Good luck and stay safe, no matter how you get this figured out.

DmaxMaverick
08-05-2012, 13:12
Also, your insurance may cover up to 6,000 Kg, including cargo and trailer (GCWR). Better confirm that with your policy.

JetBoater
08-05-2012, 13:34
i made a visit to autoplan agent and they advised my vehicle type is classed as COMMERCIAL. I asked why, they couldn't advise me with any reason.
GVW(kg)Disp.(cc) 6000 KG
New weight (kg) 02793
I have always insured the truck for pleasure use only..
The Commercial limit (if driven for such things as work) is allowed up to 6 days per calendar month, and limit is 5001 KG GVW.

They couldn't advise me with GCWR... and provided a government number which is of course closed today.

I guess the payload over bare-bone truck weight of 2,793 KG is the thing to watch... so time to unload unnecessary items from camper. I won't be towing this tub behind it. The truck is always 3000 KG at the dump scale... so I have some weight left to play with..

Thanks for your input DmaxMaverick

rustyk
08-05-2012, 15:02
Rusty (TDP member) could probably offer more detail on that.

While "Personal Auto Policies" (PAP) are somewhat standardized in the U.S.by using ISO (Insurance Service Office) forms, states and insurors can tailor those forms to laws and underwriting guidelines. Trucks up to 1T (mfr's classification) can usually be insured on a PAP, without regard to GVW or GCVW. However, companies will require trucks used in business to be on a Business Auto Policy (BAP). Trucks rated over 1T have to be on a BAP, and GVW/GVCW is usually required. Exceptions to the weight requirement are motorhomes (All classes); some companies permit motorhomes (usually up to 26K GVW) on PAPs.

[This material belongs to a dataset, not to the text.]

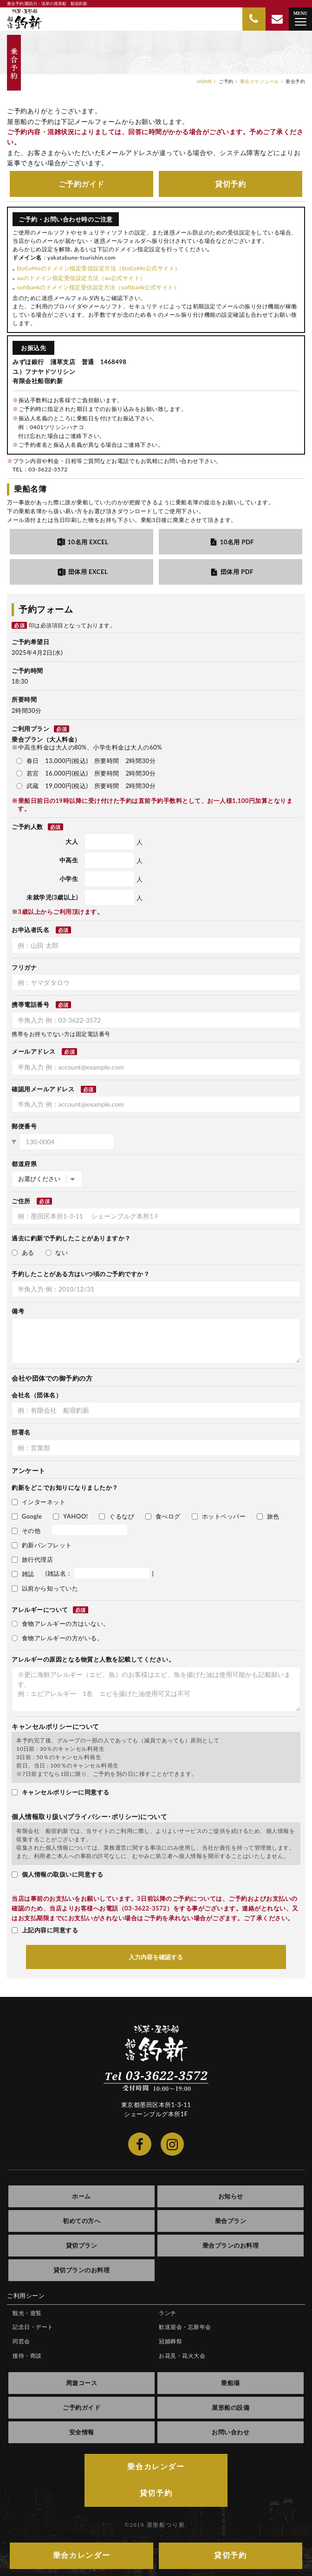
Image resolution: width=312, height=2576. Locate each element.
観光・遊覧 (27, 2312)
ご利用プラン (40, 728)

Bottom line: There is no universal answer, so check with your insurance agent, and confirm in writing.

JetBoater
08-06-2012, 06:36
Thanks Rusty, I wait for the BC government office to re-open Tuesday due to the BC Day holiday today. I'll see what they have to say.

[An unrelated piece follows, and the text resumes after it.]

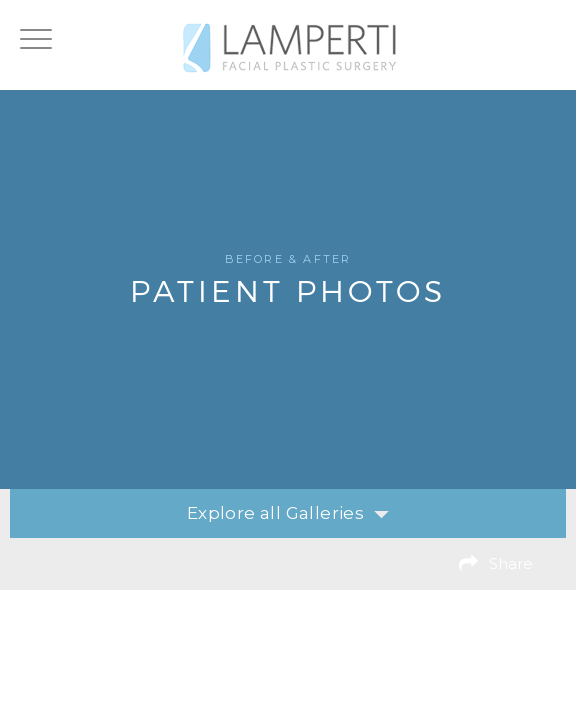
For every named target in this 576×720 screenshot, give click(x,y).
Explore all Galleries (288, 513)
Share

The pressure is off at this point, I am towing the boat with my truck/canopy and leaving the camper at home. My first mate is driving his 20' Chevy motor home (1980's era).

I bought a truck and camper to avoid the extra vehicle expense... so either a smaller camper or 1 ton Duramax is in order. My wife wants a motor home so maybe that's the way to roll... My truck isn't worth much used even though I've repaired/replaced everything except the tranny and transfer case. It really is a let-down to know it doesn't have the capacity I require.

If I keep the camper, a swing out trailer tongue may be best for the boat trailer... adding a 4 foot coupler section won't be difficult.